Steven Ruza, 54, of Shelby Township, was sentenced Wednesday on one count of intent to pass false title and one count of falsely certifying a driver's license.
Ruza was sentenced as a second habitual offender and will spend 2.5 to 15 years behind bars.
"Today's sentencing brings to a close a long and winding road of criminal activity by Mr. Ruza," Attorney General Bill Schuette said. "I hope he has learned there are consequences for actions and that this serves as an example for others that breaking the law not once, but twice, for personal financial gains has consequences."
Ruza accepted a plea agreement and pleaded guilty to two of four charged felonies on Sept. 13, 2017.
He was initially charged in July 2017, but the charges were filed after it was discovered that he had committed identity theft to hide assets that could be used for restitution to the Michigan Department of Attorney General.
Ruza owes $348,025.50 in restitution to the Department's Foreclosure Rescue Scam Victim Restitution Fund from his previous conviction in 2015 of conducting a criminal enterprise for running a bogus mortgage scheme.
In 2015, Ruza and his business were charged with multiple felonies for stealing hundreds of thousands of dollars from his clients, who were facing mortgage foreclosures and seeking assistance.
He pleaded guilty to conducting a criminal enterprise in 2015 and was sentenced to one year in county jail, five years' probation and ordered to pay $610,000 in restitution.
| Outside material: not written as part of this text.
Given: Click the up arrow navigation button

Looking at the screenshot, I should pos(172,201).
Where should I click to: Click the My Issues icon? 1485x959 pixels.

He paid $250,000 to the victims, and the other $360,000 was owed to the State of Michigan.
Ruza's victims were repaid at the time of Ruza's guilty plea through Michigan's Foreclosure Rescue Scam Victim Restitution Fund, meaning the restitution he owes must now be paid back to the state.
Ruza was disbarred as an attorney after his initial conviction.
In 2017, the department received information that Ruza had hidden a large sum of money. The Attorney General's Corporate Oversight Division began an investigation into the matter.
The investigation found Ruza had obtained a Michigan driver's license in December 2016 with his photo, but someone else's name. He got the license using the birth certificate of the individual whose identity he stole.
Further investigation showed Ruza falsified information on a car title application with the state. The title claim form states Ruza purchased a used vehicle for $500, but in reality, he paid thousands of dollars in cash for the car.